Mercredi soir, La Haye a annoncé avoir achevé son opération de rachat de parts d'Air-France KLM et en détenir 14%, soit presque autant que la France (14,3%), dans le but de contrer l'influence de Paris dans le groupe franco-néerlandais de transport aérien.
Cela faisait plusieurs années que les Pays-Bas réfléchissaient à entrer au capital d'Air France-KLM en raison d'importants doutes sur la stratégie du groupe, a expliqué M. Hoekstra, en rendant public le raid boursier néerlandais mardi.
"La position de KLM s'est sans cesse érodée ces derniers mois", a-t-il déploré. La Haye a "désormais le pouvoir de vote" et sera "un actionnaire actif mais pas un actionnaire activiste (préoccupé seulement de faire grimper le cours de l'action)".
La Haye craint qu'à terme, une grande partie des vols de KLM ne soit transférée à Paris, ce qui ferait perdre à l'aéroport de Schiphol sa fonction de hub, selon la ministre de l'Infrastructure néerlandaise, Cora van Nieuwenhuizen.
L'annonce a fait l'effet d'une douche froide à Paris, Bercy évoquant une décision "inamicale" et des méthodes de "trader". Le président Emmanuel Macron a demandé aux Pays-Bas de "clarifier leurs intentions".
Jeudi, M. Le Maire a exhorté les Néerlandais à "trouver une porte de sortie" et qualifié l'opération d'"incompréhensible". Elle "détruit de la valeur", a-t-il noté, alors que le titre Air France-KLM s'est effondré mercredi de 11,74% et a encore perdu 3,38% jeudi à 10,85 euros.
Le blitz boursier est intervenu au terme d'un bras de fer autour de la reconduction du mandat du patron de KLM Pieter Elbers, finalement confirmée le 19 février. Les tensions semblaient dissipées: M. Elbers a même décroché le poste de directeur général adjoint aux côtés du Canadien Benjamin Smith, arrivé en septembre à la tête du groupe.
La question de l'avenir de l'aéroport d'Amsterdam-Schiphol avait également été réglée, assure Bercy.
"Un peu de mystère"
"Le sujet relatif à la préservation de la plateforme de Schiphol a fait l'objet du MOU (un protocole d'accord) qui a été négocié par Air France-KLM avec les autorités néerlandaises" et aurait dû être signé mardi, selon le ministère de l'Economie, selon lequel "pour l'instant il va être mis de côté".
"Toutes les revendications ont été satisfaites", selon Bercy, pour qui "il y a un peu un mystère sur ce que souhaitent véritablement les Néerlandais".

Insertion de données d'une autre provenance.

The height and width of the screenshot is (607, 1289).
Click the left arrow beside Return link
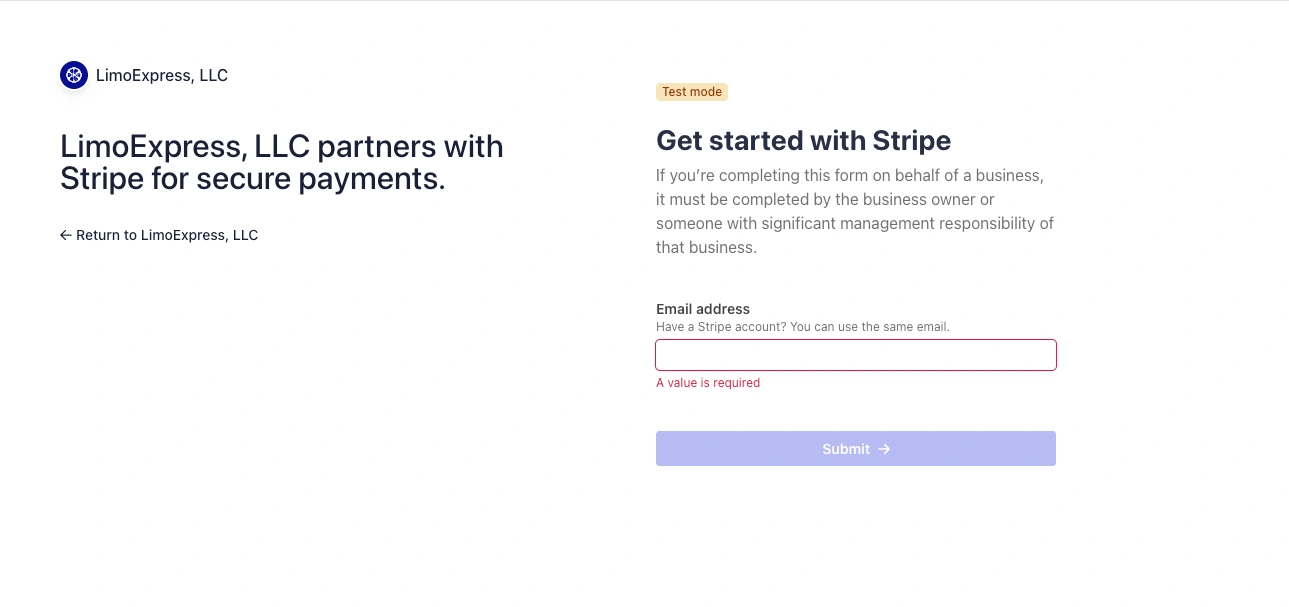point(66,235)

L'entrée au capital, réalisée sans prévenir Paris, donnera à l'Etat néerlandais accès au conseil d'administration (CA) d'Air France-KLM, composé de 16 membres, dont deux proposés par l'État français et un représentant de l'Etat nommé par arrêté ministériel. Aucune information n'a pu être obtenue sur le nombre de sièges dont disposera l'Etat néerlandais au sein du CA.
Selon le journal néerlandais AD, les premiers signaux d'alerte se sont déclenchés, côté Pays-Bas, en 2017, quand les compagnies américaine Delta et chinoise China Eastern Airlines sont entrées au capital du groupe à hauteur de 8,8% chacune, avec des inquiétudes sur le rôle de Schiphol en tant que "hub" européen majeur.
Il y a un peu plus d'une semaine, M. Smith, fort du succès de la signature d'accords salariaux après un début d'année 2018 marqué par des grèves chez Air France, avait réaffirmé son intention de faire d'Air France-KLM un "leader en Europe". Il avait aussi dit vouloir "apporter davantage de cohérence, de simplicité et de lisibilité à l'offre long courrier" du groupe.
Même si Air France pèse plus lourd que KLM dans l'alliance, en termes de chiffre d'affaires (16 milliards d'euros en 2018 contre 11 pour le néerlandais), KLM et ses pilotes ont toujours eu la sensation, depuis la fusion de 2004, de contribuer davantage à la rentabilité que leurs homologues français. La marge d'exploitation de KLM était de 9,8% en 2018 et de seulement 1,7% pour Air France.